Como o SVA para provedor de internet mexe no ticket médio e no churn
A conta do ticket médio é direta: cada serviço somado à fatura eleva o ARPU. Dois ou três SVAs bem vendidos podem representar um acréscimo relevante sobre a mensalidade só de acesso, com margem melhor porque a infraestrutura de rede e cobrança já está paga.
No churn, o efeito é o custo de troca. Um cliente que tem internet, TV, DNS com controle parental e uma câmera ligada não decide cancelar por um panfleto do concorrente — ele teria que reconstruir tudo. Vale lembrar que retenção também depende de suporte: gerência remota de CPE via TR-069 (o protocolo CWMP) por um ACS permite resolver Wi-Fi, reiniciar o aparelho e medir velocidade sem visita técnica, inclusive com o cliente atrás de CGNAT, já que a sessão TR-069 parte do próprio CPE para o ACS e não exige IP público no assinante. Menos visita e resolução mais rápida sustentam a experiência que faz o SVA valer a pena.

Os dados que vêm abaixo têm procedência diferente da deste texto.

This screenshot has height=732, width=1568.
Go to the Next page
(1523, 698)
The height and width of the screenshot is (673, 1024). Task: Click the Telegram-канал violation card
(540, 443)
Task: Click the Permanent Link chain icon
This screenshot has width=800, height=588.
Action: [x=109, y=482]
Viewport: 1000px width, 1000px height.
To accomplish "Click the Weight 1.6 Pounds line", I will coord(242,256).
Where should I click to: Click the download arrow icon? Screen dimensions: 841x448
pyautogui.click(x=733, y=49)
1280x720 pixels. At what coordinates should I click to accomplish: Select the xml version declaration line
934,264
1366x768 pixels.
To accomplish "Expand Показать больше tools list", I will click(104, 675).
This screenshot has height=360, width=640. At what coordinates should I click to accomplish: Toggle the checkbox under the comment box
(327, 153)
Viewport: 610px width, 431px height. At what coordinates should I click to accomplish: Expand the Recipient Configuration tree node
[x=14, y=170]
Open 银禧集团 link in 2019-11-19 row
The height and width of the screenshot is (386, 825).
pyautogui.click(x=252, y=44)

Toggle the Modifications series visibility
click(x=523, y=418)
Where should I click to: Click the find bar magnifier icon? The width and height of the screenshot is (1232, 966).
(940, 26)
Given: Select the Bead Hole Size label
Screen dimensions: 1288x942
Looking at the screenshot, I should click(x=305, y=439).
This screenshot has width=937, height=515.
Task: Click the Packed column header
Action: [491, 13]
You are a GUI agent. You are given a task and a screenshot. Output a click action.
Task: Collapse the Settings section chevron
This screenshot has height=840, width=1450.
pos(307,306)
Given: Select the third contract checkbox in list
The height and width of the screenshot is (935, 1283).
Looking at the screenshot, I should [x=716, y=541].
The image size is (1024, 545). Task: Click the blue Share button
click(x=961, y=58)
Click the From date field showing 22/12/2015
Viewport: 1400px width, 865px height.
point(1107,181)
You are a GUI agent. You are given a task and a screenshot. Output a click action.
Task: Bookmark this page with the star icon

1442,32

- Ticket médio: soma de recorrências com margem alta sobre infra já existente
- Churn: mais serviços = maior custo de troca percebido
- Suporte remoto (TR-069/ACS) mantém a qualidade que segura o combo
Panorama comercial: como empacotar e precificar
Não existe fórmula única, mas três formatos costumam funcionar: SVA avulso (o cliente escolhe o que quer), combos (internet + TV + segurança com preço de pacote) e upgrades por degraus (mais câmeras, mais canais, mais dias de gravação). O combo é o que mais protege contra a guerra de preço, porque esconde o valor do link dentro de uma oferta maior.
Do lado operacional, o segredo é reduzir atrito na contratação e na cobrança. Assinatura eletrônica de contrato com validade jurídica — amparada pela MP 2.200-2/2001 e pela Lei 14.063/2020 (assinatura eletrônica avançada) — permite ativar o serviço direto, sem papel. E a cobrança única no ERP mantém a fatura simples. Provedores que usam o IXC como ERP conseguem integrar essas frentes ao fluxo que já existe, aproveitando a base de clientes sem migrar de sistema.
Perguntas frequentes
SVA funciona com cliente atrás de CGNAT?
Sim. Serviços como DNS gerenciado e streaming não dependem de IP público no assinante. E a gerência remota do aparelho via TR-069 (protocolo CWMP), feita por um ACS, também funciona atrás de CGNAT porque a sessão parte do CPE em direção ao ACS — não é o ACS que precisa alcançar o cliente.
Bloquear sites pelo DNS é legal?
O bloqueio obrigatório é aquele que cumpre ordens judiciais e determinações da Anatel, dentro do Marco Civil da Internet — e o DNS gerenciado centraliza isso. Já o filtro opcional (ex.: controle parental) é ativado pelo próprio cliente. Em qualquer caso que envolva dados de navegação, a operação deve seguir a LGPD.
Preciso trocar de ERP para vender SVA?
Não. As frentes de SVA se integram ao fluxo que você já tem. O Integrador, por exemplo, integra com o IXC, ERP líder no mercado ISP, aproveitando a base de clientes e a cobrança existentes.
Qual SVA retém mais o cliente?
CFTV/câmeras costuma ter o maior efeito de retenção, porque migrar o sistema é trabalhoso. Combos que juntam internet, TV e segurança amplificam esse efeito, elevando o custo de troca percebido e reduzindo o churn.